Darrrian commented 1 month ago

@rt87 So maybe fix it instead of being rude... Problem is that startingMonth = 3 is not the problem, the problem is that the 2 functions are incosistent together... @MarcoGorelli Do you consider it code breaking change? Given that the behavior is clearly wrong now - functions QuarterBegin and QuarterEnd work incorrectli... Or maybe it would be possible to "solve" it by creating new consistenent methods, dunno QuarterBeginNew or something haha... It is an annoyance, not a real problem...

rt87 commented 1 month ago

OF COURSE it may break something. Since when is this a reason not to fix things? Such thoughts always remind me of https://xkcd.com/1172/. By that logic, the XKCD heat problem will remain till the end of time... XD.

Also, did you stop to think about all apps that may be working incorrectly beause of this? Past, present and future? Yes, the responsible DEVs should have tested their code, but nonetheless.... So, call me rude all you want, I am sticking with "needs to be fixed!". Not that anyone seems interested in my opinion, but I strongly feel that procrastinating is not the way to go here. And btw I never said "just screw everyone and flip the switch tomorrow". After all, there are means to handle breaking changes. Introduce deprecations etc..., if that would have been implemented said decade ago, this issue would now be solved.

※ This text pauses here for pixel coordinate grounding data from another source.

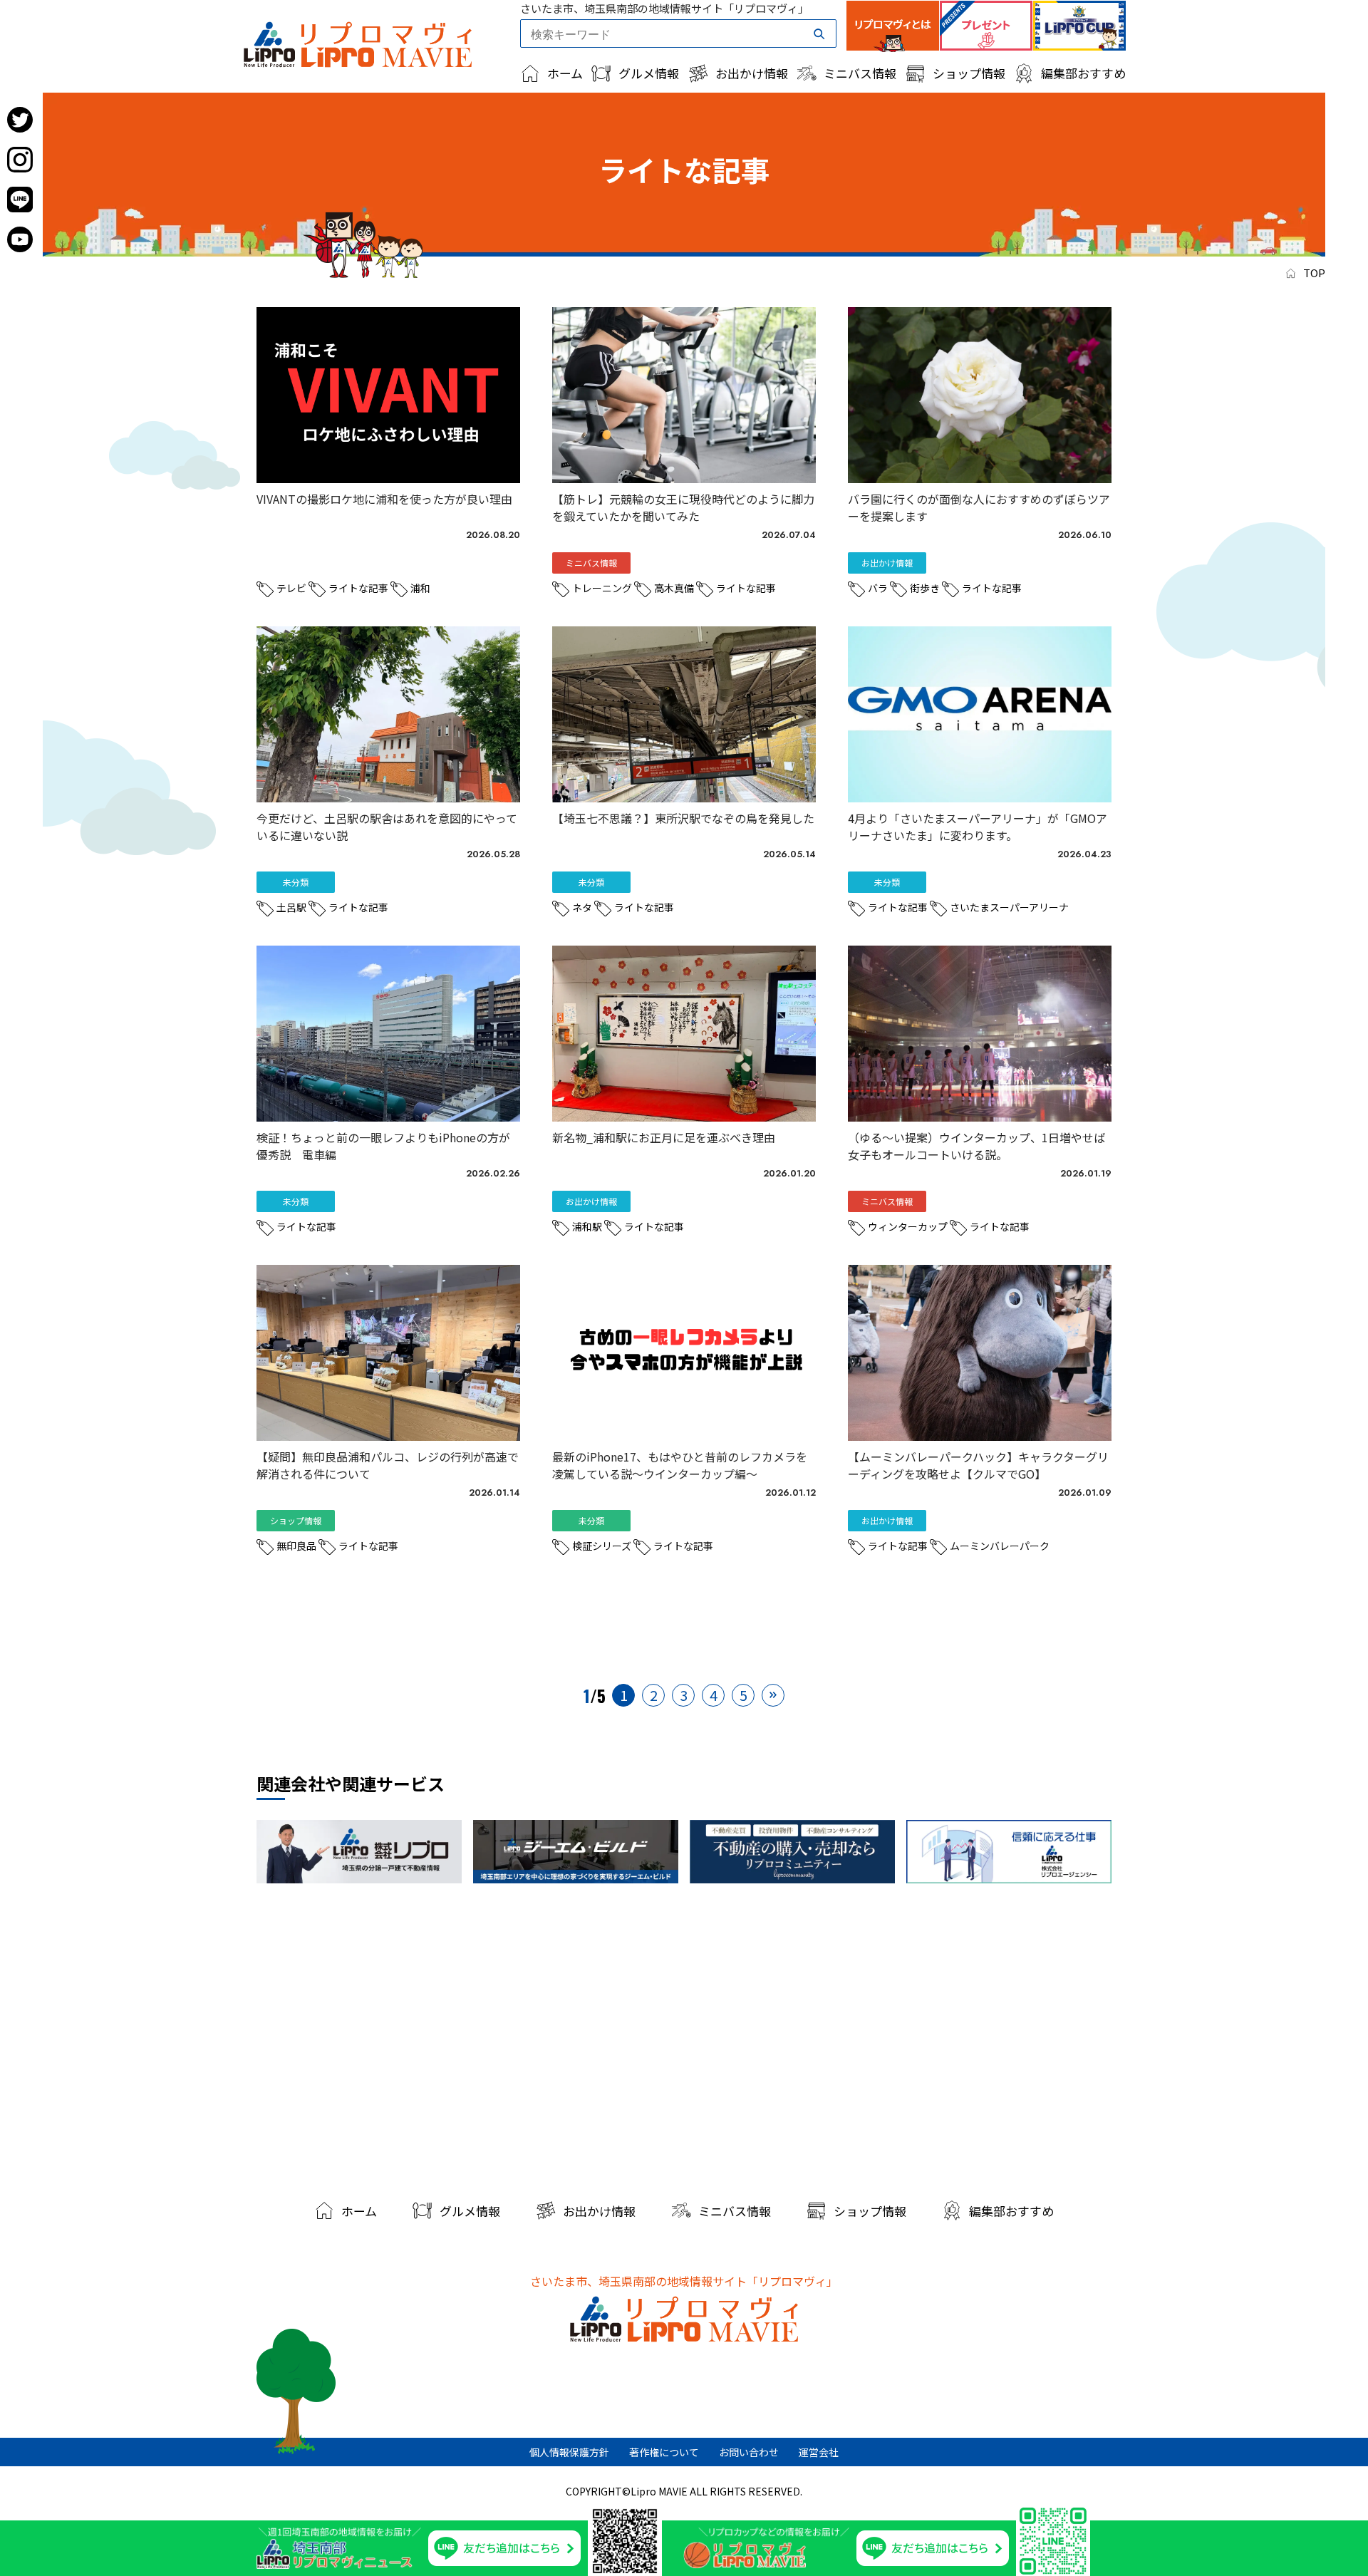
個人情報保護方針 (569, 2452)
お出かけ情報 (751, 73)
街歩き (925, 588)
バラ (878, 588)
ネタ (582, 907)
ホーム (565, 73)
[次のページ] (773, 1695)
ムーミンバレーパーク (1000, 1545)
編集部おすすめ (1083, 73)
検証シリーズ (601, 1545)
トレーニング (602, 588)
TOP (1314, 272)
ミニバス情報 (860, 73)
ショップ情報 (969, 73)
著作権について (664, 2452)
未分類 (296, 563)
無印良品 (296, 1545)
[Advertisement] (684, 2036)
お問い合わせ (749, 2452)
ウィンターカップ (908, 1226)
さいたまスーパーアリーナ (1009, 907)
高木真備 (674, 588)
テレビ (291, 588)
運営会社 (819, 2452)
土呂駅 (291, 907)
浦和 (420, 588)
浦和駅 (587, 1226)
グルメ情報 (648, 73)
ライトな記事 (358, 588)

And following that train of thought: Even if I do not really like it, libs DO introduce breaking changes in minor versions. Yes, they shouldn't, but sometimes it is warranted, e.g. for fixing bugs...

I'm obviously not in charge of this, so fix it in v2.x, fix it in v3, or just never fix it at all. Decide as you see fit! This is just my two cents regarding bugs, and I will continue to think (and speak) "Come on..." when known bugs have not been addressed for such a long time.